Berakhirnya Perang Dunia I dan II yang berimplikasi pada kemerdekaan bangsa terjajah dari kolonialisme pendudukan militer, diikuti dengan masuknya negara-negara dekolonisasi menuju pasar tenaga kerja global, dianggap menandai tamatnya dominasi negara adidaya seperti Jerman, Belanda, Australia, Amerika Serikat, dan Jepang atas wilayah-wilayah pendudukan mereka. Melalui analisis historis, diikuti dengan pembahasan pemikir Marxist kontemporer yang meminggirkan teori imperialisme Lenin, King menyimpulkan bahwasannya imperialisme dalam narasi dominasi negara adidaya terhadap negara tertindas tak lagi relevan. Fakta masuknya ekonomi Tiongkok ke pasar kapitalisme pun membawa keyakinan lebih tinggi bagi para revisionis teori ini untuk semakin mempercayai bahwa konsep imperialisme sudah tak signifikan.

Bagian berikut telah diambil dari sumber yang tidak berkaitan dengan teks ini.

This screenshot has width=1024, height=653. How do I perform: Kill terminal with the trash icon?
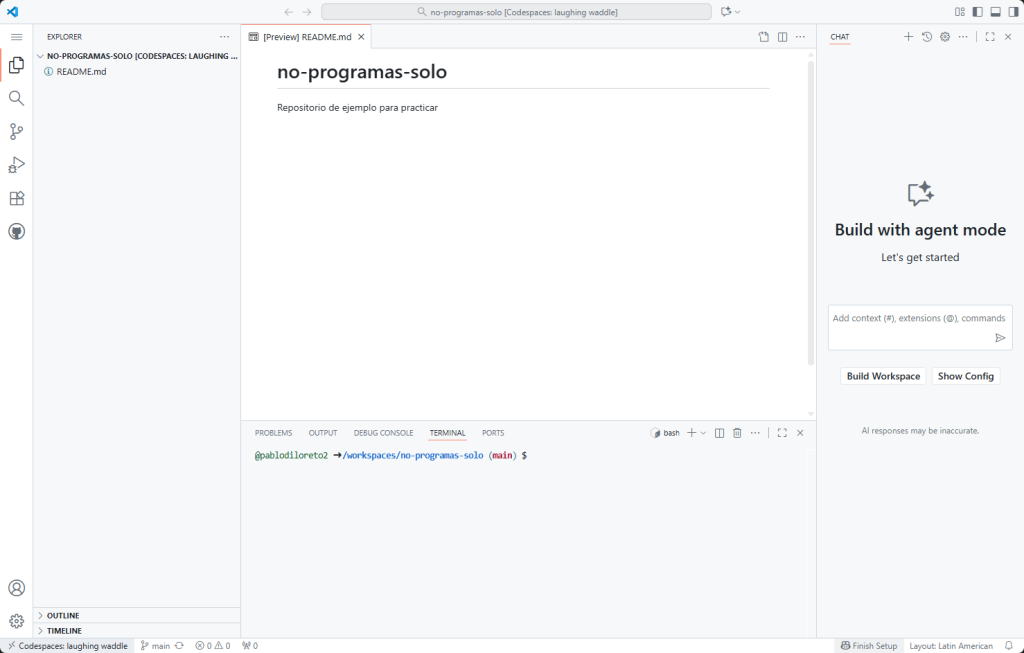tap(737, 433)
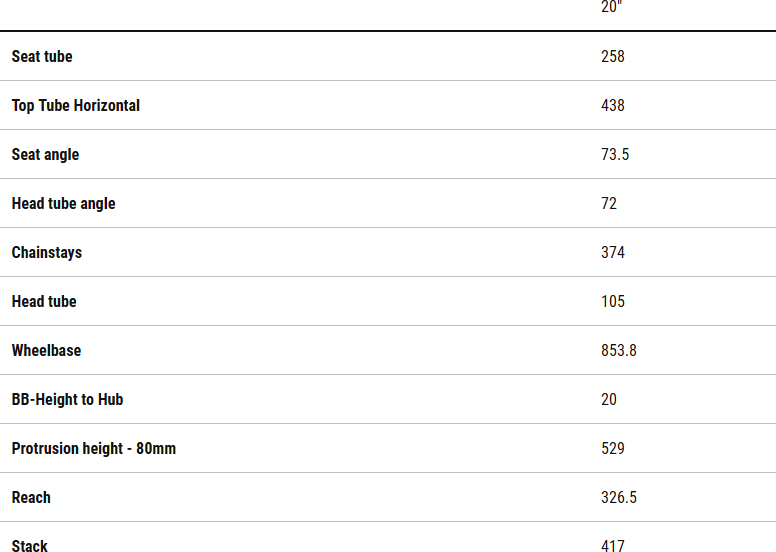776x552 pixels.
Task: Click the BB-Height to Hub label
Action: 67,400
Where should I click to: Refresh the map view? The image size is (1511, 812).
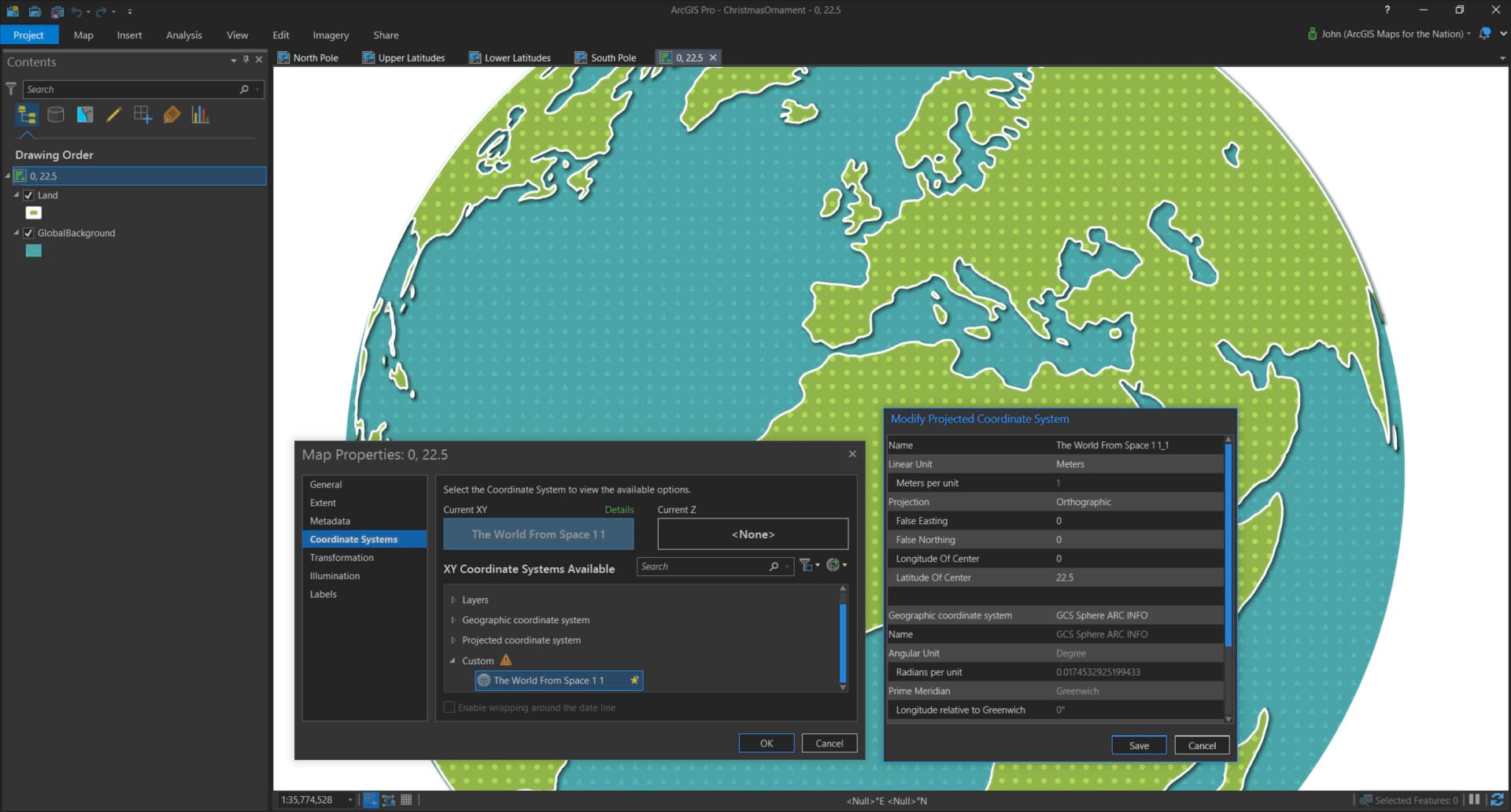pos(1496,799)
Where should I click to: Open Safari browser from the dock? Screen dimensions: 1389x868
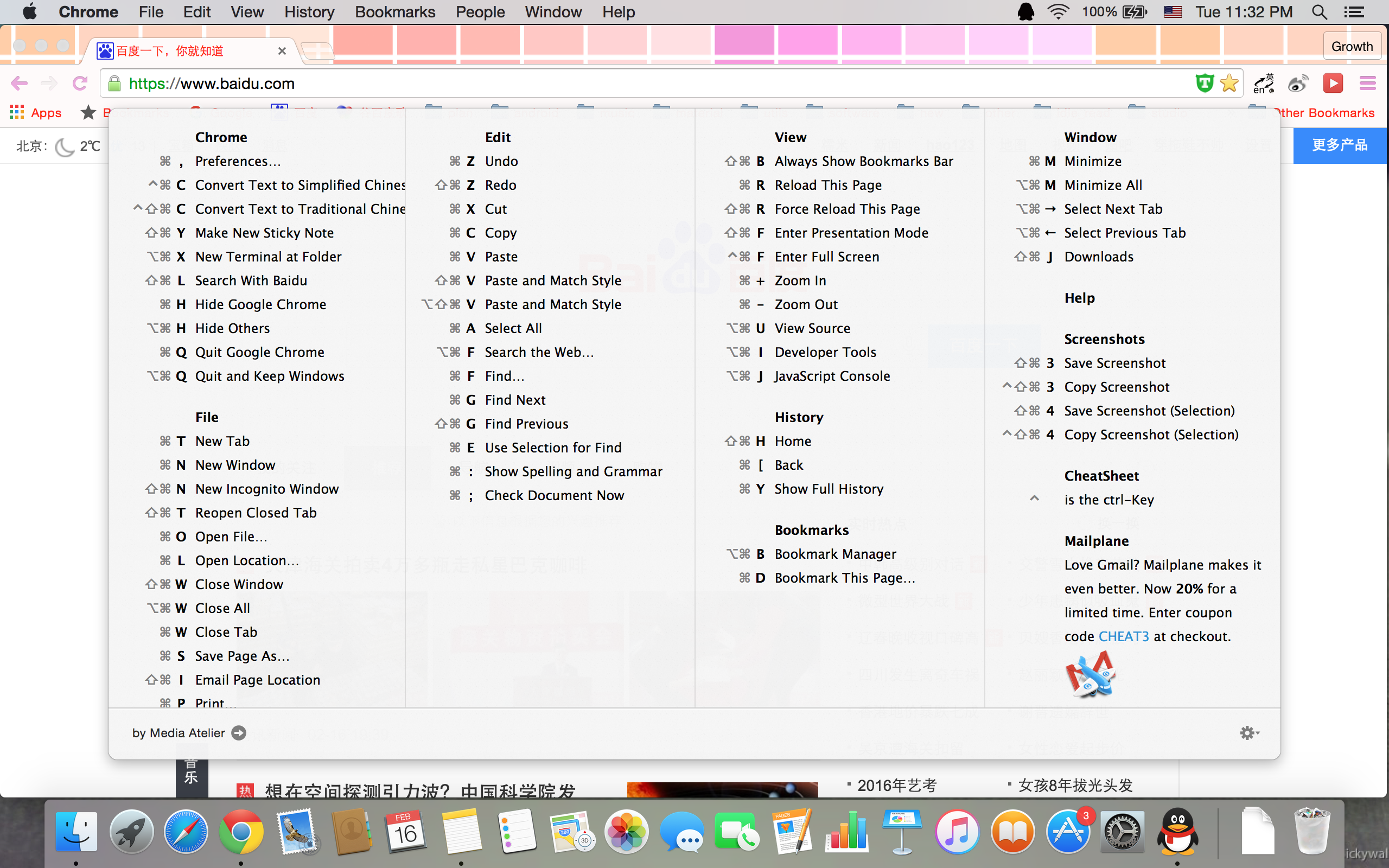pos(186,832)
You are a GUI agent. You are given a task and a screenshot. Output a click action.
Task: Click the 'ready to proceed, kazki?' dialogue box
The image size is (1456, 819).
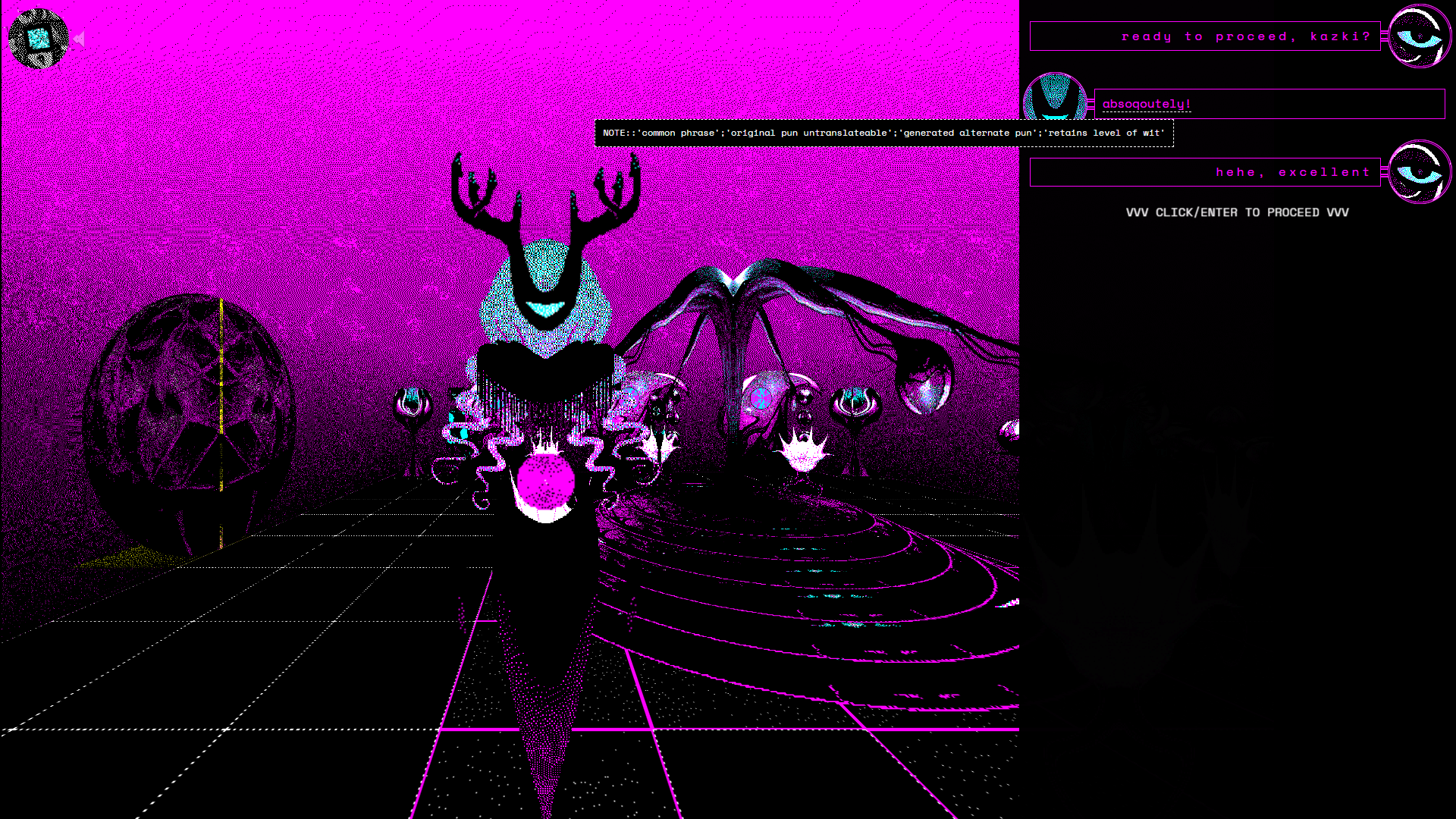(1204, 36)
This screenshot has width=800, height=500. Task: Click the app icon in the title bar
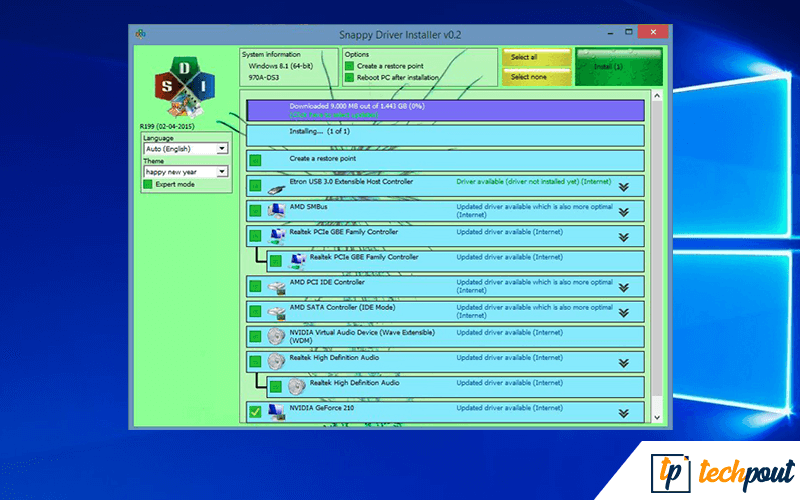(x=141, y=33)
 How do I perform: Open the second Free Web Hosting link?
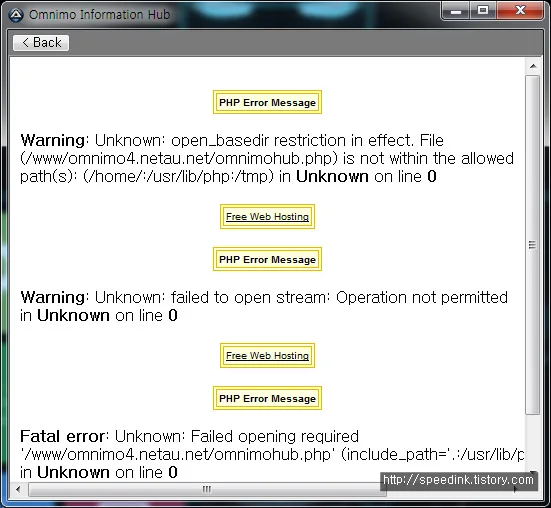pos(267,356)
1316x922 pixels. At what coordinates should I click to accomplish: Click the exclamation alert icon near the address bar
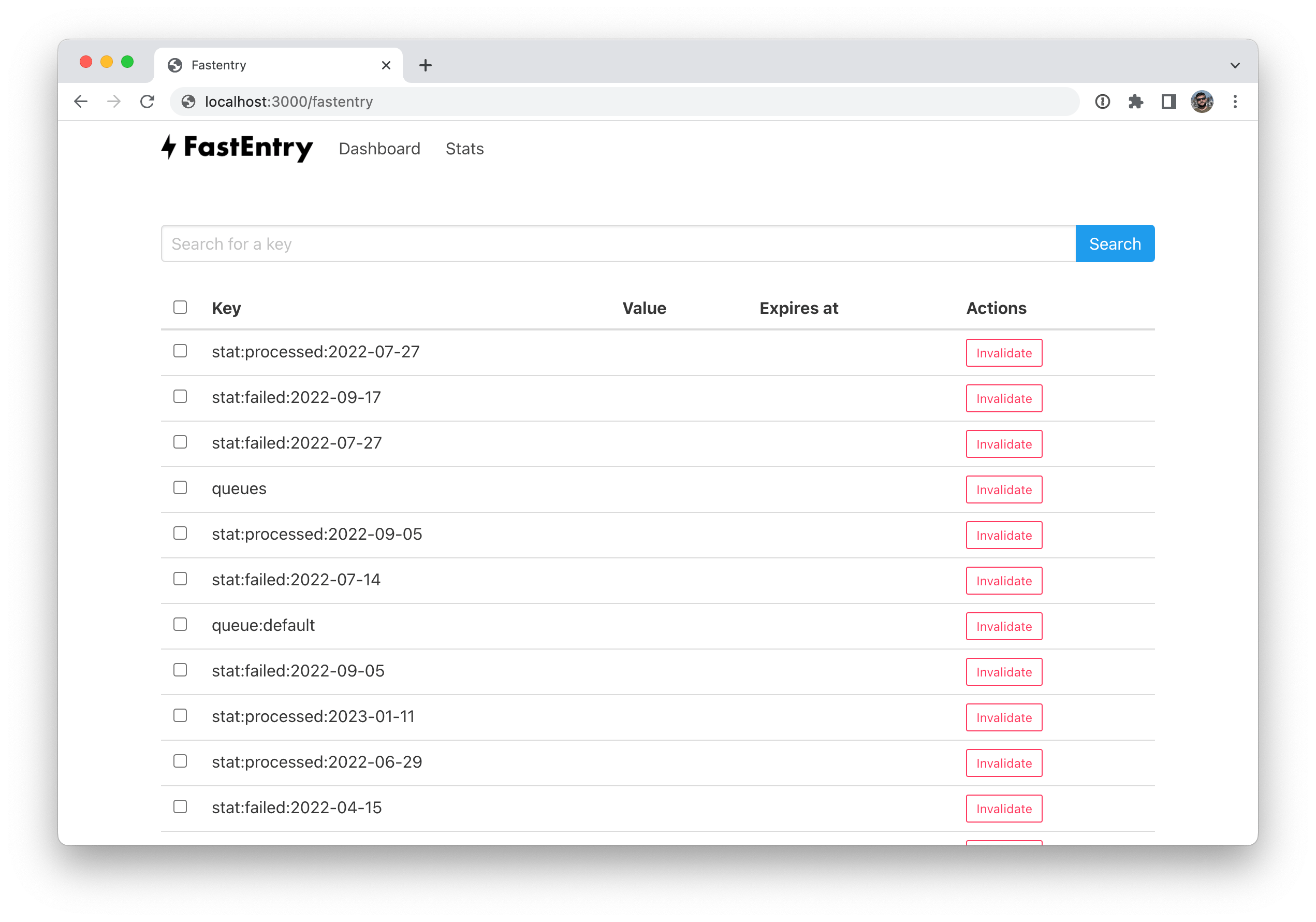click(x=1102, y=102)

Pengaplikasian Teori Imperialisme di Era Kontemporer 

Bab tiga merupakan kelanjutan upaya King menyelami teori imperialisme dan pengaplikasiannya terhadap perkembangan ekonomi politik kontemporer. Jika di bab sebelumnya King fokus pada pemblejetan argumen para penentang, pada bagian ini ia mencoba menganalisis relevansi teori imperialisme Lenin. Menurut King, sikap Lenin mengartikulasikan teori imperialisme sangat penuh kehati-hatian. Pasalnya, imperialisme selalu memiliki beberapa aspek utama, di antaranya monopoli, parasitisme, pembusukan, eksploitasi, berlanjutnya produksi komoditas, reaksi politik dan meningkatnya kontradiksi sosial akut, serta konflik.  

Pada bagian ini, pembaca awam akan dibingungkan dengan berbagai definisi teoretis khas Marxist yang jarang dikonsumsi masyarakat di Indonesia. Apalagi tatkala King mengulas perdebatan teori ilmiah atas kajian imperialisme secara lebih mendalam. Namun, karena penelitian King merupakan hasil riset doktoral filsafat, wajar jika nuansa perdebatan dalam buku ini sangat kental dengan perang wacana teoretis. Namun sebetulnya spektrum teoretis tersebut hanya terjadi di awal pembahasan saja, karena kemudian ia lebih lanjut memperdalam makna monopoli, dikaitkan dengan fakta relevan di lapangan. Salah satu contohnya misalnya persoalan riset dan pengembangan dalam ranah produksi yang menjadi inti monopoli di abad ke-21, dan hanya tersentralisasi di negara-negara imperialis.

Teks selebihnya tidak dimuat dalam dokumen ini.